Part One of Two Parts

In the lives of great creators past and present, we find many characteristics that equip them uniquely for their role, especially tremendous powers of concentration. Those same powers of concentration are readily available to you.

Concentration is the heart and soul of creative work. How to develop and sustain it is a concern of actors, painters, dancers, pianists, composers, writers, and all other creators. Unless you bring to bear all the mental and physical alertness and clear-mindedness that you have the potential for you will not be enjoying the best conditions for your creative work.

Creators who can concentrate their mind like brilliant beacons of light at will can focus anywhere and can work under any conditions, and whenever they wish.
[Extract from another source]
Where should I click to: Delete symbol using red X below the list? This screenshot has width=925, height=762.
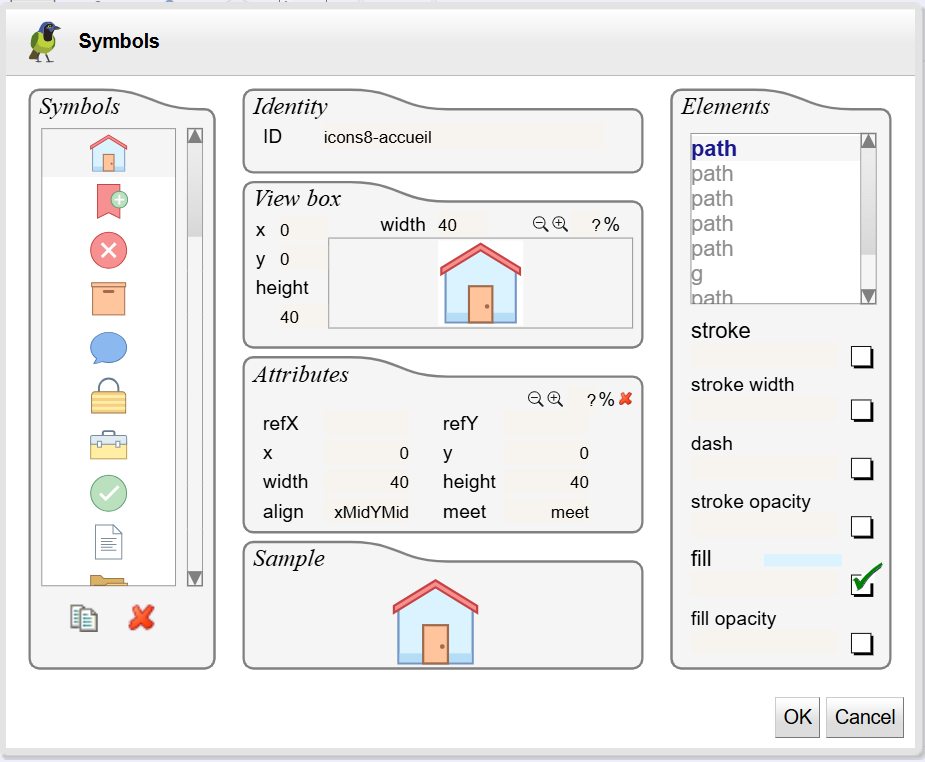pos(142,618)
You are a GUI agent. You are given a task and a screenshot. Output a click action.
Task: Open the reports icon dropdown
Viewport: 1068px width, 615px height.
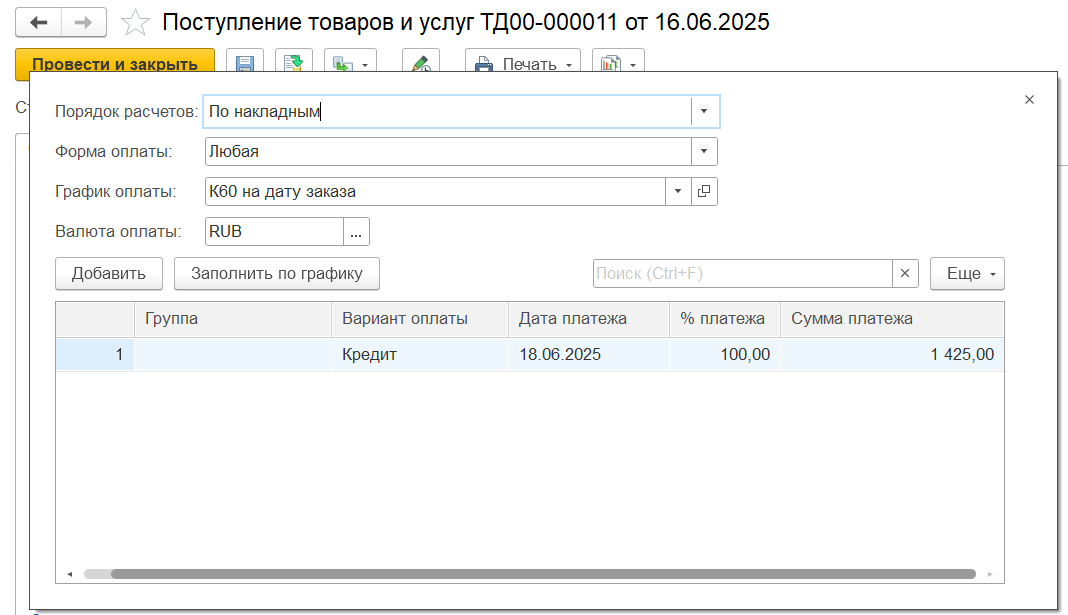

For example, even fledgling actors are able to routinely commit to memory many pages of complex dialogue in a short period because of the phenomenal ability to concentrate they’ve had to acquire if they wish to act.

Make a pact with yourself: when you do creative work let nothing interfere with the only life that exists at the moment, namely the life of an actor or dancer or sculptor, and so forth. Just kick everything else out of your mind. All your life now for this time is the role your whole being has equipped you for because you have a love of your craft. There is no separation between you and it. It is part of you as much as your arm.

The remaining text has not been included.